Your task is to transcribe the lines from the start of the data below through the line containing "You are a computer-use agent.", inclusive, exactly as they stand and without the pictures.

DATA FOR THE TASK Block Start

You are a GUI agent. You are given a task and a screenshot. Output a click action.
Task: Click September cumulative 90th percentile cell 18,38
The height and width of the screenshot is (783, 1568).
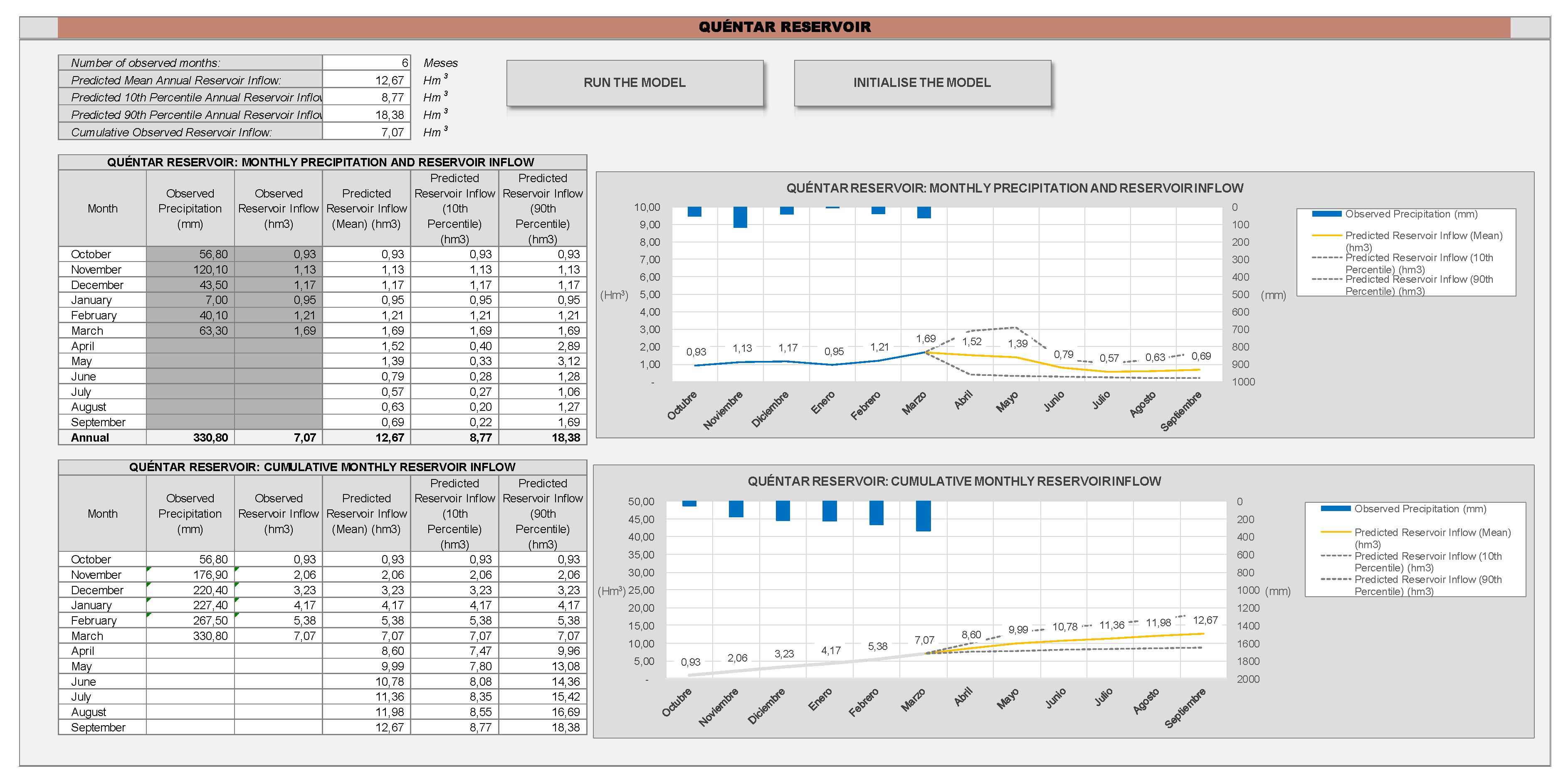tap(542, 727)
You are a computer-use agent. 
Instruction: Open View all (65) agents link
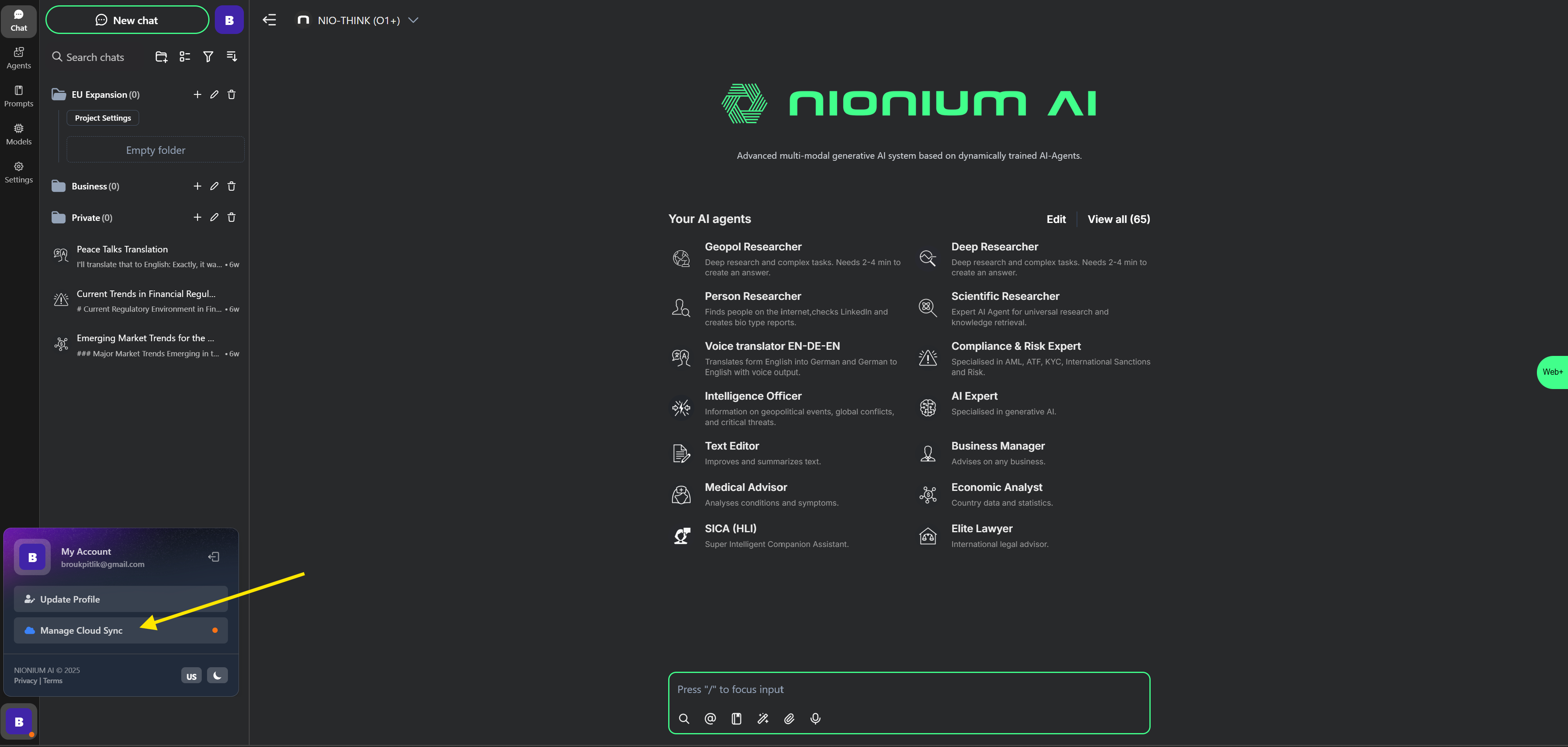tap(1118, 219)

DATA FOR THE TASK Block End

EXPECTED ANSWER:
You are a GUI agent. You are given a task and a screenshot. Output a click action.
Task: Click September cumulative 90th percentile cell 18,38
The height and width of the screenshot is (783, 1568).
tap(542, 727)
You are a computer-use agent. 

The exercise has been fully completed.